» Directive: Rewrite the stretch from "You are a GUI" through "Image resolution: width=1058", replacing "more-horizontal-icon" with "settings-icon" and leaving all else unchanged.

*** Opening of Data provided ***

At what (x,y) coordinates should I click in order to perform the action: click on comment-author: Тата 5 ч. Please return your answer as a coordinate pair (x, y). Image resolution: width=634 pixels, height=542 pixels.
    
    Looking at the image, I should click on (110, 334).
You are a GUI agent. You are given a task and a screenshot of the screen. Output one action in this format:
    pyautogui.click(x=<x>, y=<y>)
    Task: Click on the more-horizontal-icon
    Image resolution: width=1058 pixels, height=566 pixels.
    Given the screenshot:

*** Close of Data provided ***
*** Opening of Data provided ***

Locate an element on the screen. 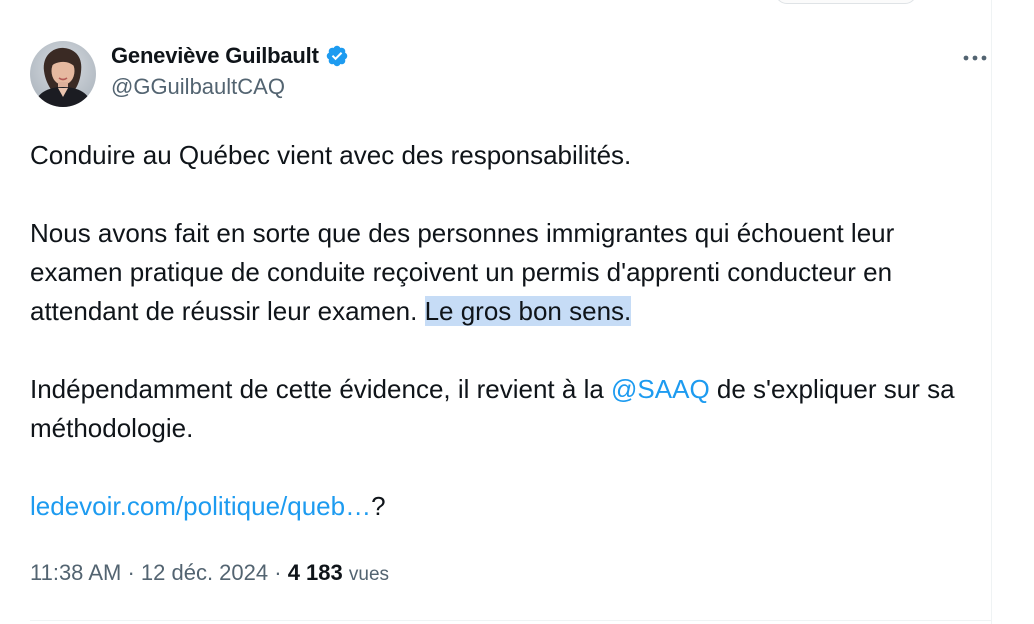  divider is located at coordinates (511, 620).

*** Close of Data provided ***
*** Opening of Data provided ***

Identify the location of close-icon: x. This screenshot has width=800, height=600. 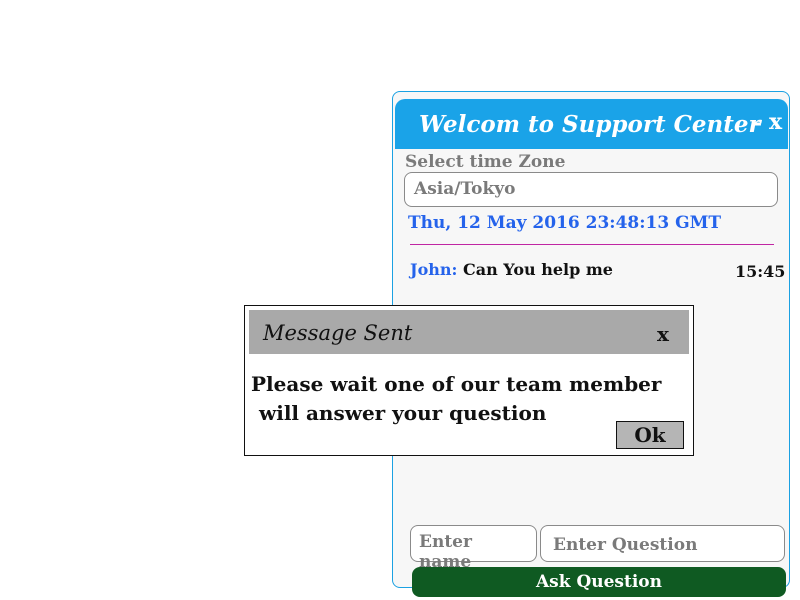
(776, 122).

*** Close of Data provided ***

» Answer to this problem:
You are a GUI agent. You are given a task and a screenshot of the screen. Output one action in this format:
    pyautogui.click(x=<x>, y=<y>)
    Task: Click on the settings-icon
    Image resolution: width=1058 pixels, height=566 pixels.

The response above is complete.